**TASK REQUIREMENTS:** Search the listing below, and show each line that includes the word "computer".

# # # # #

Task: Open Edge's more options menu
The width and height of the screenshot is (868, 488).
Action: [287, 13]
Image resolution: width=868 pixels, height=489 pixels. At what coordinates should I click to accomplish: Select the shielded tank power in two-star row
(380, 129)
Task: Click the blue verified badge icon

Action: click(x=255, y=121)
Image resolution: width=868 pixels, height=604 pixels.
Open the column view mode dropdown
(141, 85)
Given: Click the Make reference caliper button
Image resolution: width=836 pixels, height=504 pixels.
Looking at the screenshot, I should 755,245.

# # # # #

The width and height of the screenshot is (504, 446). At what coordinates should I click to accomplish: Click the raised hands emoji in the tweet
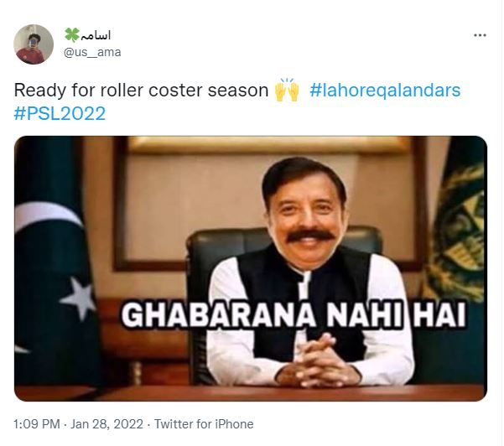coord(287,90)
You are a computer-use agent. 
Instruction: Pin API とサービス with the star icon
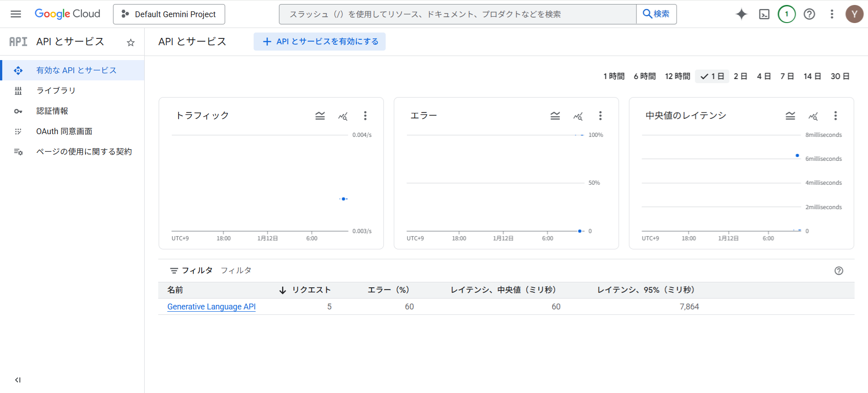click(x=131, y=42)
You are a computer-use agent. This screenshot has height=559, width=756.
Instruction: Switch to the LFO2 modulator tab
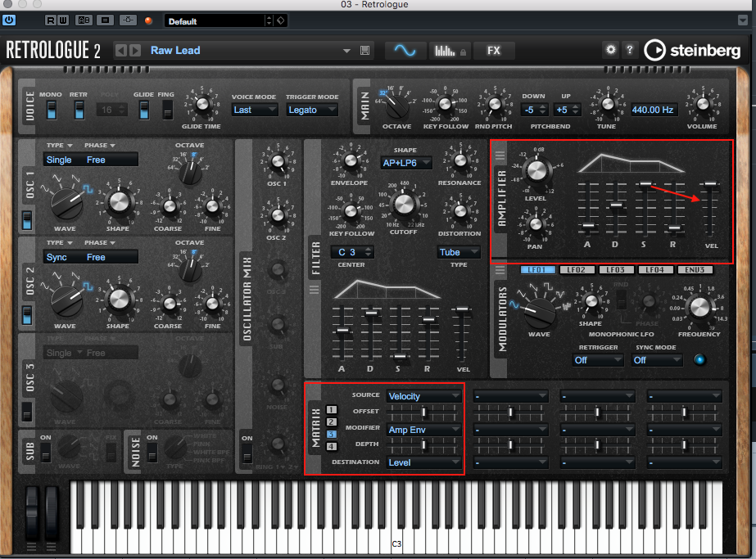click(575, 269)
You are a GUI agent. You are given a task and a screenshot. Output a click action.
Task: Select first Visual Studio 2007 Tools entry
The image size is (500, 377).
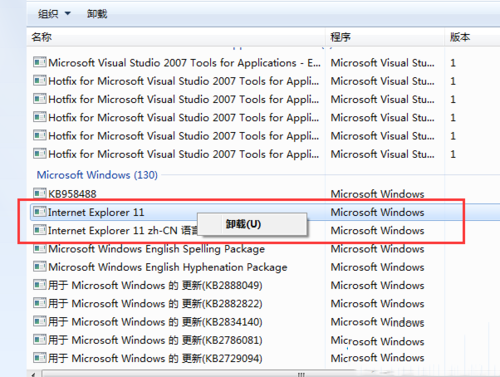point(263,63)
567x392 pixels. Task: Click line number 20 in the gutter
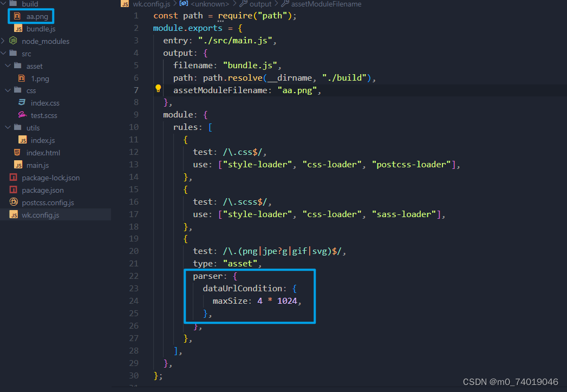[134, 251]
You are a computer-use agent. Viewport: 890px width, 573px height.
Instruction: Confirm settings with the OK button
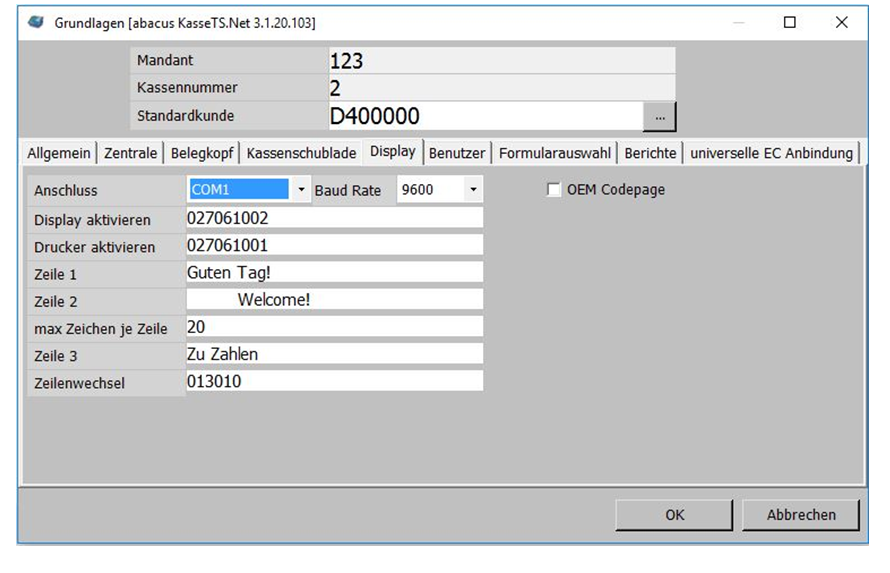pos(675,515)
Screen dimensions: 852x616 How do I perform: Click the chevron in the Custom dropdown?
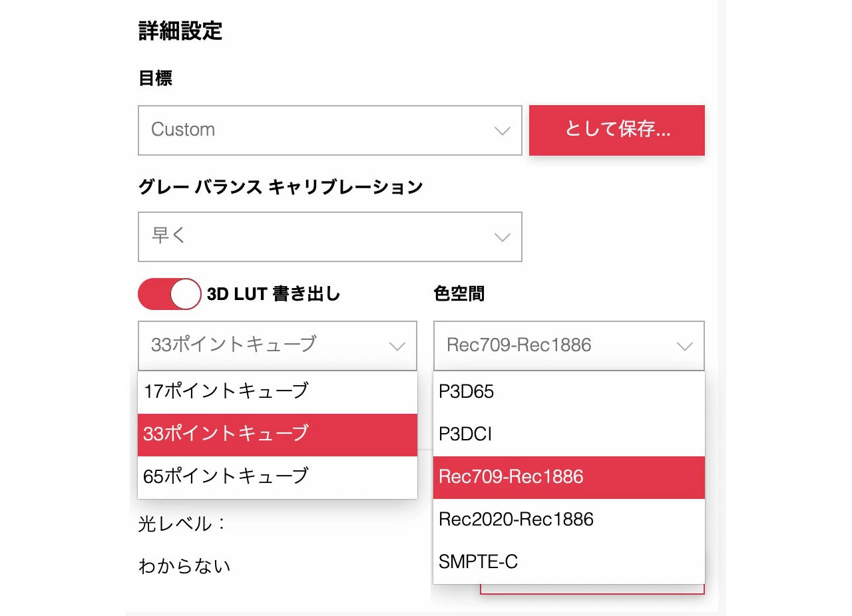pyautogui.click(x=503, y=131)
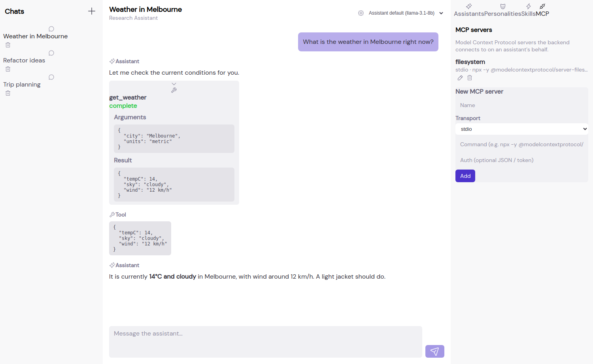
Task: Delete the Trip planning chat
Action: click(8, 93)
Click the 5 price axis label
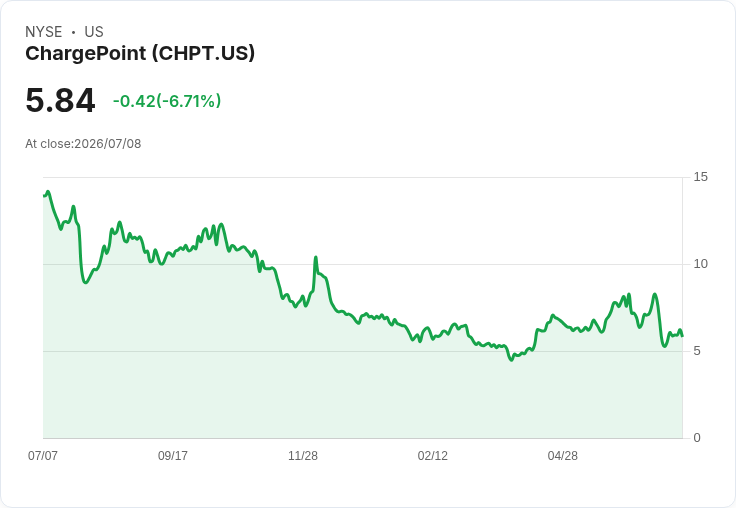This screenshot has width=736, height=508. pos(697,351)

# # # # #

**SOLUTION FOR THIS TASK:**
You are a computer-use agent. 
You are a computer-use agent. This screenshot has height=559, width=756.
You are a computer-use agent. Viewport: 890px width, 573px height.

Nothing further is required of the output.